• [Set task] Change "character counter" to "character count indicator" in the items below, leaving everything else the same, and write the items out again without the pictures.

☆ ☆ ☆ ☆

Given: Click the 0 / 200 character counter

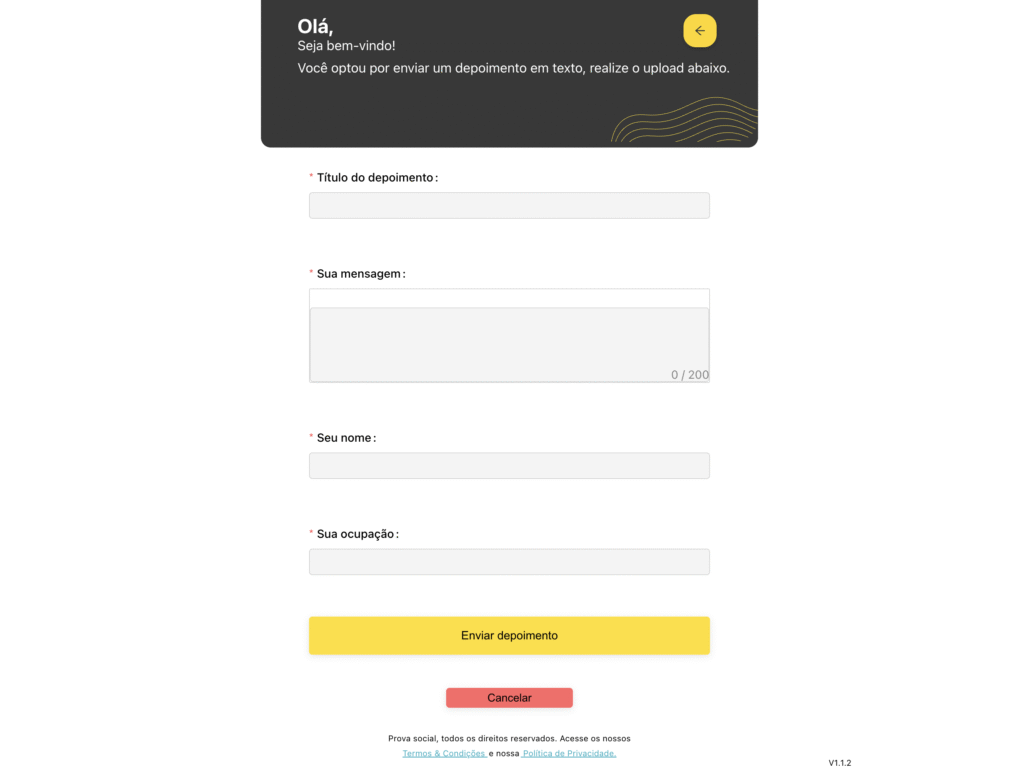Looking at the screenshot, I should click(x=690, y=375).
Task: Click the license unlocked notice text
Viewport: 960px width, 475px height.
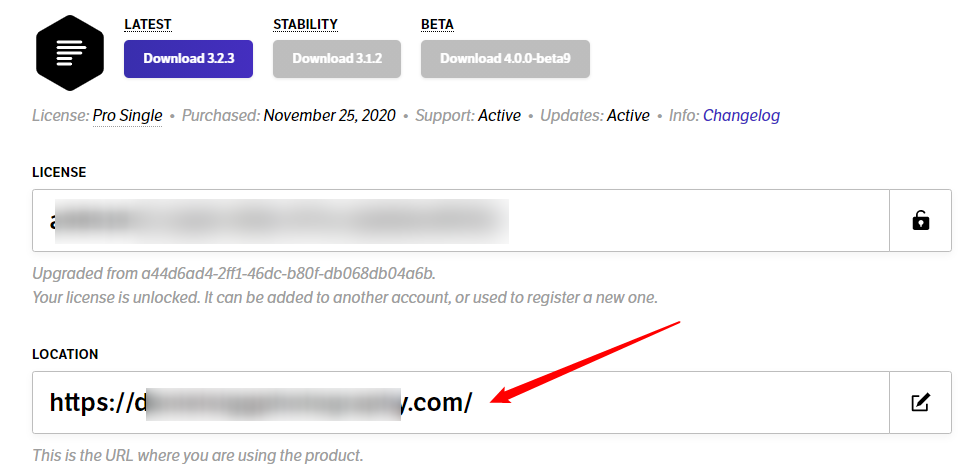Action: click(x=345, y=298)

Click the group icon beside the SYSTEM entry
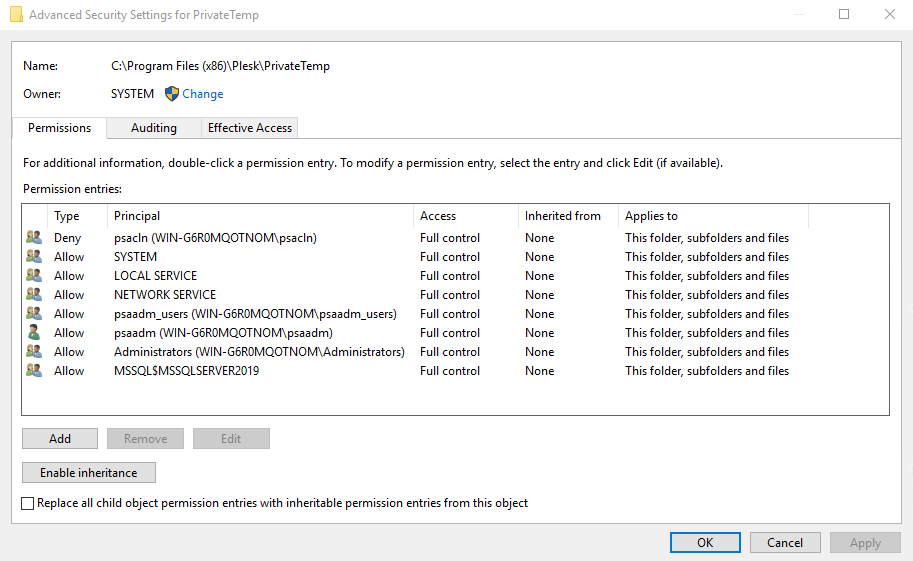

☆ ☆ ☆ ☆

• [Exercise output]
Given: Click the 0 / 200 character count indicator

Looking at the screenshot, I should click(x=690, y=375).
Task: Click the license unlocked notice text
Viewport: 960px width, 475px height.
Action: click(x=345, y=298)

Click the group icon beside the SYSTEM entry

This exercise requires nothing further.